■ TEXTE EXTRAIT:
· · ·
Ce dispositif a été progressivement étendu par le Gouvernement l’année dernière, bien que de façon inégale selon les régions.
Ma question est directe, monsieur le ministre : quel est l’état d’avancement de ces projets ?
Je vous remercie personnellement de votre investissement sur ce dossier. (Applaudissements sur les travées du groupe RDPI.)
Mme la présidente. La parole est à Mme Annick Petrus. (Applaudissements sur les travées du groupe Les Républicains. – Mme Annick Girardin applaudit également.)
Mme Annick Petrus. Madame la présidente, monsieur le ministre, mes chers collègues, je remercie d’abord le groupe RDPI de ce temps de discussion, ainsi que M. le ministre de sa disponibilité.
Nous le savons tous, Saint-Martin a l’obligation économique, à court ou moyen termes, de valoriser son potentiel touristique.
Entre 2017 et 2021, le tourisme a été entravé par deux phénomènes majeurs.
Après avoir atteint un niveau historiquement bas, la fréquentation touristique connaît une reprise depuis 2022.
Si l’implantation du casino – une mesure arrêtée par le Ciom dont je ne peux que me réjouir – redynamisera le tourisme, elle ne sera malheureusement pas suffisante.
La renaissance du tourisme est confrontée à un défi majeur : le manque de structures d’accueil de qualité, dont certaines ont été détruites en 2017.
L’investissement dans la modernisation et le renforcement des infrastructures touristiques constitue donc une condition indispensable pour assurer une croissance durable au territoire de Saint-Martin.
En effet, les besoins sont très importants en matière de rénovation et de réhabilitation hôtelières et la collectivité a, plus que jamais, besoin de la solidarité nationale et d’incitations fortes pour attirer les investisseurs privés.
Il n’est pas juste que Saint-Martin ne bénéficie pas d’un taux de réduction d’impôt équivalent à ceux de la Guadeloupe, de la Martinique, de La Réunion ou de la Guyane pour les investissements en faveur de la rénovation et de la réhabilitation des hôtels et résidences de tourisme.
Contrairement aux territoires précités, Saint-Martin ne peut pas compter sur la clientèle française, quasi captive, qui assure pour l’essentiel l’activité touristique de ces territoires.
· · ·
■ DONNÉES FOURNIES:

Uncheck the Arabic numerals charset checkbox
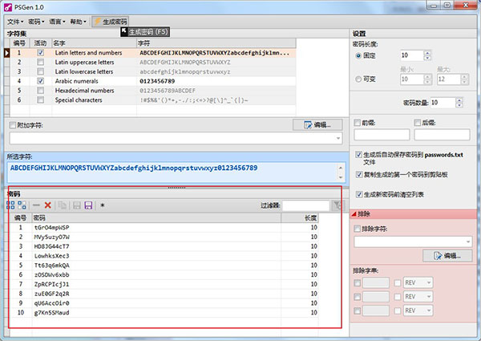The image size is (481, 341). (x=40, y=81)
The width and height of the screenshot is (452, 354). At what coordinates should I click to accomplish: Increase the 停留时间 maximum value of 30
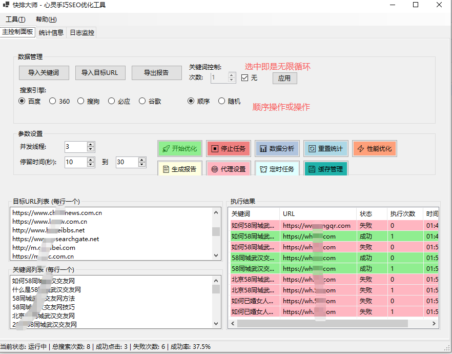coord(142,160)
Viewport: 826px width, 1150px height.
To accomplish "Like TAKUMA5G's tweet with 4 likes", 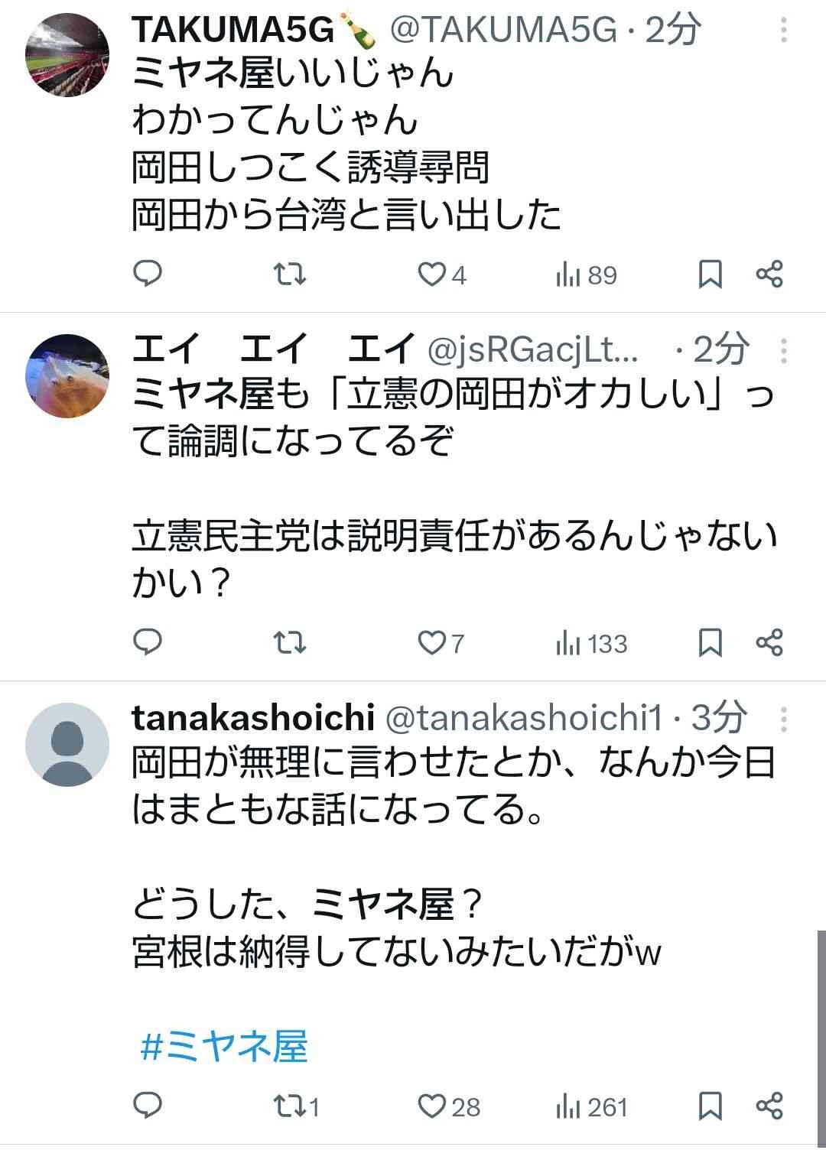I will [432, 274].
· · ·
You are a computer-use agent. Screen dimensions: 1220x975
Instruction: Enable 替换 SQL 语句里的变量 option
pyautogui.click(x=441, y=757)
· · ·
■ CONSIGNE: D'après le texte extrait, depuis quelle année la fréquentation touristique de Saint-Martin connaît-elle une reprise ?

■ RÉPONSE: Depuis 2022.